- _EXERCISE BRIEF_:
The word "agent" occurs in some of the lines below; copy each of those lines.

____________________

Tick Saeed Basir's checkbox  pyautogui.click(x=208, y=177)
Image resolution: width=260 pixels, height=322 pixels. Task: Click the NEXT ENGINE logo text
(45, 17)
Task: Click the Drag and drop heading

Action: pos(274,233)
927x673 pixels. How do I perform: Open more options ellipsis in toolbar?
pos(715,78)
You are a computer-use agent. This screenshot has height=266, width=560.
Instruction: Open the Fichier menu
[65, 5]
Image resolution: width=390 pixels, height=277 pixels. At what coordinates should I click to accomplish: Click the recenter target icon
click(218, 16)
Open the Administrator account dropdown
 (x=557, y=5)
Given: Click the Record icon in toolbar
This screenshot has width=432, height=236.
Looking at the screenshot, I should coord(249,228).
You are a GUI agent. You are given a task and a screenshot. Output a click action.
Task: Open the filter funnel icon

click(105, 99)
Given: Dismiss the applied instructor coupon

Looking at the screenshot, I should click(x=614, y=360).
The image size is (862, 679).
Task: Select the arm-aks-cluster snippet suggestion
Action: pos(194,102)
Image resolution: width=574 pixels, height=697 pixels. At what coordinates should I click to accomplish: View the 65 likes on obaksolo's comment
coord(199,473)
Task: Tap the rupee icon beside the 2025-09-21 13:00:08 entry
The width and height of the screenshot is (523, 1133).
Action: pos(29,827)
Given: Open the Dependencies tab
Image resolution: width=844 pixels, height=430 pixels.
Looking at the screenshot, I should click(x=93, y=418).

____________________

- _ANSWER SECTION_:
You are a computer-use agent. This screenshot has height=266, width=560.
You are a GUI agent. You are given a task and a screenshot. Output a click action.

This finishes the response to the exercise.